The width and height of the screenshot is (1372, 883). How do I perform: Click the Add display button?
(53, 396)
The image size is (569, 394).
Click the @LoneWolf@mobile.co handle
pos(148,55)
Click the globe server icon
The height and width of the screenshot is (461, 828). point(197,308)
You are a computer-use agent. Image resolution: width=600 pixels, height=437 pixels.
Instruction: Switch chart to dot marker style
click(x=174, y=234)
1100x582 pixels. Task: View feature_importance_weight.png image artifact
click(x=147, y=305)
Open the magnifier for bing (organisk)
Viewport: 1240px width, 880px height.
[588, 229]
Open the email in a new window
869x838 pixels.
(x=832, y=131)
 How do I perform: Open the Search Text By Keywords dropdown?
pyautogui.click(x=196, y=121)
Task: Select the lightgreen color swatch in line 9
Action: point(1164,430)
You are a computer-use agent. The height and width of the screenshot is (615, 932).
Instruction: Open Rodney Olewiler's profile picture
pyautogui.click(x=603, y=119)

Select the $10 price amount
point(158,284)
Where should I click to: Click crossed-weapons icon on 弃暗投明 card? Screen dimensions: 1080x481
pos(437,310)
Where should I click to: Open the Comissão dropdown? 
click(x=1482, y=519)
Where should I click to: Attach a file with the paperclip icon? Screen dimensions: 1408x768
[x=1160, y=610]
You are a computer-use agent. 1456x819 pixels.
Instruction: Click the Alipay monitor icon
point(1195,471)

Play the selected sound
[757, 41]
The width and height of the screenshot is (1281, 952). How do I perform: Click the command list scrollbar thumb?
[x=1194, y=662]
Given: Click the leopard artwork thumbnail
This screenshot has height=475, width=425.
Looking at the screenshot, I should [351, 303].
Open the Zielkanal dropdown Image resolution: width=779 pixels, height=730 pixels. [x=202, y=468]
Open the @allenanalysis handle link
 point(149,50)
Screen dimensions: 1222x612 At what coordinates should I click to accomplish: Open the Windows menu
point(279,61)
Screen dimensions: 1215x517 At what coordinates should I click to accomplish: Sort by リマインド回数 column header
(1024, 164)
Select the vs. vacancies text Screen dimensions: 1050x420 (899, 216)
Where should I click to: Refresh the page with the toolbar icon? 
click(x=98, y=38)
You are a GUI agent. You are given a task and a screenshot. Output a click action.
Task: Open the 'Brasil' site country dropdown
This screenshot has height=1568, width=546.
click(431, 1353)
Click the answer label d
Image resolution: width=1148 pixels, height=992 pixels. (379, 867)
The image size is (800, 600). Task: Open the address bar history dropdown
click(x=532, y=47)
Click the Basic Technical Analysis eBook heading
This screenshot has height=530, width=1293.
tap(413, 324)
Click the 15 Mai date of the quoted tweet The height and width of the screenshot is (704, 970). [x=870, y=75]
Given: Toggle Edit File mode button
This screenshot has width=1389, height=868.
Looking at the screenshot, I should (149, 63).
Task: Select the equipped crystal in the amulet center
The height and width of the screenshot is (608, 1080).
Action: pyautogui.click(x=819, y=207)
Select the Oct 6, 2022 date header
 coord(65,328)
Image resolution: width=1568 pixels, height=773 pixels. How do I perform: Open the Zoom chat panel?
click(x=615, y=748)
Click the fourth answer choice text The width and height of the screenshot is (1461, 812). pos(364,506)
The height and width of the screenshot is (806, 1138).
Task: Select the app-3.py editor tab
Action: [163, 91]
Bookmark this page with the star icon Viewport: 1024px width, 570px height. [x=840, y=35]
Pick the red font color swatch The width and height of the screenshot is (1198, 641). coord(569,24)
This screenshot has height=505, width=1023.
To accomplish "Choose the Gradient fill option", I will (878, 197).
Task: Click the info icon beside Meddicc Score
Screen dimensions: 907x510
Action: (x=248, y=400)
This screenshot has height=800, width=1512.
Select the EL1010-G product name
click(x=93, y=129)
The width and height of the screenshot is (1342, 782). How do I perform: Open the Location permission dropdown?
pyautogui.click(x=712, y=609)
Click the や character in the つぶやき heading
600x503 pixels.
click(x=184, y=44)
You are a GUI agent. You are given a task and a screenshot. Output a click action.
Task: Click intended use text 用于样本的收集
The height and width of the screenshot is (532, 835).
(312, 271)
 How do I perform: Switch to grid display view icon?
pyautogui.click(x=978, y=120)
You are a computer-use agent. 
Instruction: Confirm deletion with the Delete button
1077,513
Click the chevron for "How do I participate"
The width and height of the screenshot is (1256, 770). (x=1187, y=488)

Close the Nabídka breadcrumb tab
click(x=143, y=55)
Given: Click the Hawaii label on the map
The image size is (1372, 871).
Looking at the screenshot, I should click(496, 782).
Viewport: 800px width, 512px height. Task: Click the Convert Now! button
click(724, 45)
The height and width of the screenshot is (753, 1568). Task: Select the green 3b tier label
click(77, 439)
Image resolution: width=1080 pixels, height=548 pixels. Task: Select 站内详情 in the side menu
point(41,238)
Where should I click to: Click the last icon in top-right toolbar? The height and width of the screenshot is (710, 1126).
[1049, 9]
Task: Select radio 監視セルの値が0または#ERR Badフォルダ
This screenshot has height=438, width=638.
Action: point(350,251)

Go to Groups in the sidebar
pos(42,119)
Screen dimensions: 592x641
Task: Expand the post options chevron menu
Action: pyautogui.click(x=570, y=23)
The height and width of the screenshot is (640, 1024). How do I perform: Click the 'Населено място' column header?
----------------
- [Exercise details] Transcribe all of the material exactly. Omit nothing.

- [Output for this exercise]
The width and height of the screenshot is (1372, 883). How do I perform: Click the Add display button?
(53, 396)
The image size is (569, 394).
Click the @LoneWolf@mobile.co handle
pos(148,55)
Click the globe server icon
The height and width of the screenshot is (461, 828). point(197,308)
You are a computer-use agent. Image resolution: width=600 pixels, height=437 pixels.
Instruction: Switch chart to dot marker style
click(x=174, y=234)
1100x582 pixels. Task: View feature_importance_weight.png image artifact
click(x=147, y=305)
Open the magnifier for bing (organisk)
Viewport: 1240px width, 880px height.
[588, 229]
Open the email in a new window
869x838 pixels.
(x=832, y=131)
 How do I perform: Open the Search Text By Keywords dropdown?
pyautogui.click(x=196, y=121)
Task: Select the lightgreen color swatch in line 9
Action: point(1164,430)
You are a computer-use agent. The height and width of the screenshot is (615, 932).
Instruction: Open Rodney Olewiler's profile picture
pyautogui.click(x=603, y=119)

Select the $10 price amount
point(158,284)
Where should I click to: Click crossed-weapons icon on 弃暗投明 card? Screen dimensions: 1080x481
pos(437,310)
Where should I click to: Open the Comissão dropdown? 
click(x=1482, y=519)
Where should I click to: Attach a file with the paperclip icon? Screen dimensions: 1408x768
[x=1160, y=610]
You are a computer-use agent. 1456x819 pixels.
Instruction: Click the Alipay monitor icon
point(1195,471)

Play the selected sound
[757, 41]
The width and height of the screenshot is (1281, 952). How do I perform: Click the command list scrollbar thumb?
[x=1194, y=662]
Given: Click the leopard artwork thumbnail
This screenshot has height=475, width=425.
Looking at the screenshot, I should [351, 303].
Open the Zielkanal dropdown Image resolution: width=779 pixels, height=730 pixels. [x=202, y=468]
Open the @allenanalysis handle link
 point(149,50)
Screen dimensions: 1222x612 At what coordinates should I click to accomplish: Open the Windows menu
point(279,61)
Screen dimensions: 1215x517 At what coordinates should I click to accomplish: Sort by リマインド回数 column header
(1024, 164)
Select the vs. vacancies text Screen dimensions: 1050x420 (899, 216)
Where should I click to: Refresh the page with the toolbar icon? 
click(x=98, y=38)
You are a GUI agent. You are given a task and a screenshot. Output a click action.
Task: Open the 'Brasil' site country dropdown
This screenshot has height=1568, width=546.
click(431, 1353)
Click the answer label d
Image resolution: width=1148 pixels, height=992 pixels. (379, 867)
The image size is (800, 600). Task: Open the address bar history dropdown
click(x=532, y=47)
Click the Basic Technical Analysis eBook heading
This screenshot has height=530, width=1293.
tap(413, 324)
Click the 15 Mai date of the quoted tweet The height and width of the screenshot is (704, 970). [x=870, y=75]
Given: Toggle Edit File mode button
This screenshot has width=1389, height=868.
Looking at the screenshot, I should (149, 63).
Task: Select the equipped crystal in the amulet center
The height and width of the screenshot is (608, 1080).
Action: pyautogui.click(x=819, y=207)
Select the Oct 6, 2022 date header
 coord(65,328)
Image resolution: width=1568 pixels, height=773 pixels. How do I perform: Open the Zoom chat panel?
click(x=615, y=748)
Click the fourth answer choice text The width and height of the screenshot is (1461, 812). pos(364,506)
The height and width of the screenshot is (806, 1138).
Task: Select the app-3.py editor tab
Action: [163, 91]
Bookmark this page with the star icon Viewport: 1024px width, 570px height. [x=840, y=35]
Pick the red font color swatch The width and height of the screenshot is (1198, 641). coord(569,24)
This screenshot has height=505, width=1023.
To accomplish "Choose the Gradient fill option", I will (878, 197).
Task: Click the info icon beside Meddicc Score
Screen dimensions: 907x510
Action: (x=248, y=400)
This screenshot has height=800, width=1512.
Select the EL1010-G product name
click(x=93, y=129)
The width and height of the screenshot is (1342, 782). How do I perform: Open the Location permission dropdown?
pyautogui.click(x=712, y=609)
Click the や character in the つぶやき heading
600x503 pixels.
click(x=184, y=44)
You are a GUI agent. You are given a task and a screenshot. Output a click action.
Task: Click intended use text 用于样本的收集
The height and width of the screenshot is (532, 835).
(312, 271)
 How do I perform: Switch to grid display view icon?
pyautogui.click(x=978, y=120)
You are a computer-use agent. 
Instruction: Confirm deletion with the Delete button
1077,513
Click the chevron for "How do I participate"
The width and height of the screenshot is (1256, 770). (x=1187, y=488)

Close the Nabídka breadcrumb tab
click(x=143, y=55)
Given: Click the Hawaii label on the map
The image size is (1372, 871).
Looking at the screenshot, I should click(496, 782).
Viewport: 800px width, 512px height. Task: Click the Convert Now! button
click(724, 45)
The height and width of the screenshot is (753, 1568). Task: Select the green 3b tier label
click(77, 439)
Image resolution: width=1080 pixels, height=548 pixels. Task: Select 站内详情 in the side menu
point(41,238)
Where should I click to: Click the last icon in top-right toolbar? The height and width of the screenshot is (710, 1126).
[1049, 9]
Task: Select radio 監視セルの値が0または#ERR Badフォルダ
This screenshot has height=438, width=638.
Action: point(350,251)

Go to Groups in the sidebar
pos(42,119)
Screen dimensions: 592x641
Task: Expand the post options chevron menu
Action: pyautogui.click(x=570, y=23)
The height and width of the screenshot is (640, 1024). How do I perform: Click the 'Населено място' column header?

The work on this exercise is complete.